NOUR EL CHERIF - Egypt
- 23rd Festival of the 3 Continents, November 2001 -
I will never forget that hot 1963 summer day. I was a student at the
Zamalek Dramatic Arts Institute. I came out of the building with Fawzi
Fahmi and Dr Mandour, from the Critics' Department, who is now chairman
of the Arts Academy. We decided to walk across the Nile Palace bridge
to go to the centre of Cairo. On the famous bridge, Fahmi said to me:
"There is this fantastic guy, he's from the Sayyida Zeinab area. He
enrolled in the Acting Department this year, he's called Mohammed Jaber."
This is how I first noticed this guy and remembered his name. It was
the first time I ever heard Fahmi use the word "fantastic". Mohammed
Jaber is of course Nour El Sherif. Later he reached the top of Arab
cinema and has been one of its greatest stars for the last twenty-five
years.
This "fantastic guy" played a very small part on stage while at high
school. In 1965, in his second year at the Institute, he played in a
famous TV series. 1967 was the year he graduated and also when he first
appeared in a film, Hassan El-Imam's Kasr El Chawk (The Palace of Desire,
after an area in Old Cairo).
I followed Nour El Sherif and noticed how refined an actor he was
ever since the beginning, always remembering what Fahmi had told me
on the bridge: "He's a fantastic guy." In 1970, he played one the most
difficult characters in Naguib Mahfouz's novels: Kamel Rou'iyah Lash
in The Mirage, adapted for the big screen by Anouar El Chenaoui. He
was a shy young man with terrible complexes; even his name embarrassed
him. In 1971, Nour played in Said Marzouq's masterpiece My Wife and
the Dog. In front of Souad Hosni and Mahmoud Morsi, two great actors,
Nour had to be of the same calibre.
In 1972, he was in Hassan El-Imam's Al-Soukkariah (after a Cairo area),
based on Mahfouz's third novel in his famous trilogy. Nour played the
most difficult part again, that of Kamal. In 1975, he founded a production
company with his wife Boussi and wanted to make his dream come true
by working as a producer. His aim was not to invest money but to risk
it in a new venture. His first film as producer was Samir Seif's The
Circle of Revenge. In 1977, he produced Cat on Fire, an adaptation of
Tennessee Williams's play and in 1980 Mohammed Khan's first film, Sunstroke.

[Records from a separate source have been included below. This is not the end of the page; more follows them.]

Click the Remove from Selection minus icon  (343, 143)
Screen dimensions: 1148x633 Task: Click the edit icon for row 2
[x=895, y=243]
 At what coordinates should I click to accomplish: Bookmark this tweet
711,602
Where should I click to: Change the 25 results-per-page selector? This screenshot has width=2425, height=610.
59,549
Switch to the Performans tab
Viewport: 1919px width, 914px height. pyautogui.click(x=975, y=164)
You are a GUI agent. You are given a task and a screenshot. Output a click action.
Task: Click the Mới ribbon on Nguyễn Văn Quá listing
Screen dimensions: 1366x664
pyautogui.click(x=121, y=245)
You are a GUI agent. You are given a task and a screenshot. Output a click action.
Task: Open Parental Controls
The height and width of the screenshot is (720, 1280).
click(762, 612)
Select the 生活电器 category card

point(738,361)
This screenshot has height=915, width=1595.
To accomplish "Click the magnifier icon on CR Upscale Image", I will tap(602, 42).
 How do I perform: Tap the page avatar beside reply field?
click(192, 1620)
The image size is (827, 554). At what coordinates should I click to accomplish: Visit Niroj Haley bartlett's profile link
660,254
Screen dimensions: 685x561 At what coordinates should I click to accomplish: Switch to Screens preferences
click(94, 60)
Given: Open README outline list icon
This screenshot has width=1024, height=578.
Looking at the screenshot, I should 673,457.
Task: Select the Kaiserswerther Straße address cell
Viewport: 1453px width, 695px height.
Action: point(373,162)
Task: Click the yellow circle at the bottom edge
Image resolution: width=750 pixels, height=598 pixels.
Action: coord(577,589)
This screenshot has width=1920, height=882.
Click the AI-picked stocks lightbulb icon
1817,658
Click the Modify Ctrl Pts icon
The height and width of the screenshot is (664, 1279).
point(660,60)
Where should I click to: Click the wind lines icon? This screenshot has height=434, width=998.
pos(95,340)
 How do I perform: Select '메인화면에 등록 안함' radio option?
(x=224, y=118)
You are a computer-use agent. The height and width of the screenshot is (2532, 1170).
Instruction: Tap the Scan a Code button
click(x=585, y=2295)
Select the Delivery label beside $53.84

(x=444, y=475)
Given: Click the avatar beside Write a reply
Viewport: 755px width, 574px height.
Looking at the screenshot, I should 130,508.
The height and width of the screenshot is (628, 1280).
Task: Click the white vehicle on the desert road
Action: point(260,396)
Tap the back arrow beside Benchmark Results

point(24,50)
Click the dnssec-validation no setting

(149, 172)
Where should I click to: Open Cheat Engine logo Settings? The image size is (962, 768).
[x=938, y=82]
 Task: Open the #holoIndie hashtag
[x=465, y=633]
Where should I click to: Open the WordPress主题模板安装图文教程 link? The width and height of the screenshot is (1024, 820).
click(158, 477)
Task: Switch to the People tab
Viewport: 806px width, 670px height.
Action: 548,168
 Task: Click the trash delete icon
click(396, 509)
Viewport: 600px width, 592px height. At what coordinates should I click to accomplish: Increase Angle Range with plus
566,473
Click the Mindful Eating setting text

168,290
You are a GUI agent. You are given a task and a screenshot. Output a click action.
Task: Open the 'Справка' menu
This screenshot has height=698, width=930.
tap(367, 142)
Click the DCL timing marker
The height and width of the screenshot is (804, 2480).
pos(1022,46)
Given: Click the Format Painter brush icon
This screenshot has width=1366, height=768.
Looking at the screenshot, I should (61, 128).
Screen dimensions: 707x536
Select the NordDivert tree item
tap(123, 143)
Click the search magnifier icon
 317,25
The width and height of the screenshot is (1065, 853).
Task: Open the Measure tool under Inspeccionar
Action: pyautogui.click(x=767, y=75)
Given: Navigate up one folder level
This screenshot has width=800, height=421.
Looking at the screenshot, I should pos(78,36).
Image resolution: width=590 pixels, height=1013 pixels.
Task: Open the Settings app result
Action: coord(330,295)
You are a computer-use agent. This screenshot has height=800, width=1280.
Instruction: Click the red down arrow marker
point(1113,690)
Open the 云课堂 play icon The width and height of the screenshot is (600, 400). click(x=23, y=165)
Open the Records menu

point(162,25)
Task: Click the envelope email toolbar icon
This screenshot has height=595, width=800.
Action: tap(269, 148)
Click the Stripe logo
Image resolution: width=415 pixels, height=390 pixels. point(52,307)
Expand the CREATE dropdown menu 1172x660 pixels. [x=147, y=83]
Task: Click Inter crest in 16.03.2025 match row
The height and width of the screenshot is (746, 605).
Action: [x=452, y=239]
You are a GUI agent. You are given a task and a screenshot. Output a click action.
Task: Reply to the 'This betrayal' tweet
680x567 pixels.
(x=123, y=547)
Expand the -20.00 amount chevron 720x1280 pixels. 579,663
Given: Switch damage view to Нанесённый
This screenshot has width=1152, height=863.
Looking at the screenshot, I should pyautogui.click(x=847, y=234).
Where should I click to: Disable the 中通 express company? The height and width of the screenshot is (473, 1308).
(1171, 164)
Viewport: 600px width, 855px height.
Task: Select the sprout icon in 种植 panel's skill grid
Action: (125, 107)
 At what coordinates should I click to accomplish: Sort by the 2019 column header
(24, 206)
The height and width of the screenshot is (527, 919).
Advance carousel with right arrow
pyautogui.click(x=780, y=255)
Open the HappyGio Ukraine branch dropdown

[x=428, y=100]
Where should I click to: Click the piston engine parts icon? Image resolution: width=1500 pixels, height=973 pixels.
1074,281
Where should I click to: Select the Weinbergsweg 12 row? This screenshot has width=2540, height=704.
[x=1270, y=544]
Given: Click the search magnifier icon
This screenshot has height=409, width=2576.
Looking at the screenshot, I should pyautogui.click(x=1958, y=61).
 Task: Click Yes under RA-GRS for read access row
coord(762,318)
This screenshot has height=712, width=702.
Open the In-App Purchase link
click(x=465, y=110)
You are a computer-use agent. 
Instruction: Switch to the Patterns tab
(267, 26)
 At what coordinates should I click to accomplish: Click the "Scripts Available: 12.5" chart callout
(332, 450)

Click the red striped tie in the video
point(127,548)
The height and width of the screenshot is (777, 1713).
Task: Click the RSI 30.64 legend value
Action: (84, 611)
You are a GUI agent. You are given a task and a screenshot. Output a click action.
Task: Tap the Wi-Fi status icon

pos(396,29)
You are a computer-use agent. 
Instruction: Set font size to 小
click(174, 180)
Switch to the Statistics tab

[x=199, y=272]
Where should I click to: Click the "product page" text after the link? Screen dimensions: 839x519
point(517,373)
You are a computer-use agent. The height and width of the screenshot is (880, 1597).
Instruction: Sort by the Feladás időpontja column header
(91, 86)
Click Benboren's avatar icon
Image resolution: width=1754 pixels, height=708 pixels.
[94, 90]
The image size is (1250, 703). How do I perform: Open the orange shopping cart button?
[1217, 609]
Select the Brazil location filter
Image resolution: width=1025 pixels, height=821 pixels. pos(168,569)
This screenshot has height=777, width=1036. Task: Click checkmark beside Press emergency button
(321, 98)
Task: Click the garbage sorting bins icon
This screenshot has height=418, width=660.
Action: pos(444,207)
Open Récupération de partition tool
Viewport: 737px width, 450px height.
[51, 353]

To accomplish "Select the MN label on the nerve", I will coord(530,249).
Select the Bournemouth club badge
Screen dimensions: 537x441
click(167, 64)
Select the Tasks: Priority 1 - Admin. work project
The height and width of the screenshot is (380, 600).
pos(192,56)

Discovered by Nour and Boussi, Seif and Khan are today among the greatest
Egyptian film-makers. Nour El Sherif also produced Atef El Tayeb's The
Bus Driver.
Nour El Sherif had never got in touch in with me to discuss his films
until one day in 1982 when he called me: "You were very tough with Atef
El Tayeb in your review of his first film (Mortal Jealousy) in 1980."
I replied: "I admire Shakespeare and I found that El Tayeb had eliminated
the character of Othello. Perhaps I was too harsh." He went on to add:
"You should go and see his second film, The Bus Driver, to see the real
El Tayeb, the one you have been waiting for since you first met him
in Shadi Abd-al-Salam's office." This film was El Tayeb's true artistic
beginning and the birth of realism in Egyptian cinema of the Eighties.
In 1983, Nour El Sherif was the first Egyptian actor to win the best
acting award at the International New Delhi Festival for his part in
The Bus Driver. He and El Tayeb could not attend the festival. Nobody
was representing it. Yet it won. The jury members included the greatest
Indian film-maker, Satyajit Ray, and Lindsay Anderson, the great British
film-maker and one of the founders of independent British cinema. At
the time, I had written in a paper: "Beyond this award, which our various
film institutions must celebrate as it deserves to be, what distinguishes
Nour El Sherif from other talented actors is his will to fully express
a film and not just somehow get to the end of it." I finished my review
by congratulating Nour El Sherif as well as Egyptian cinema.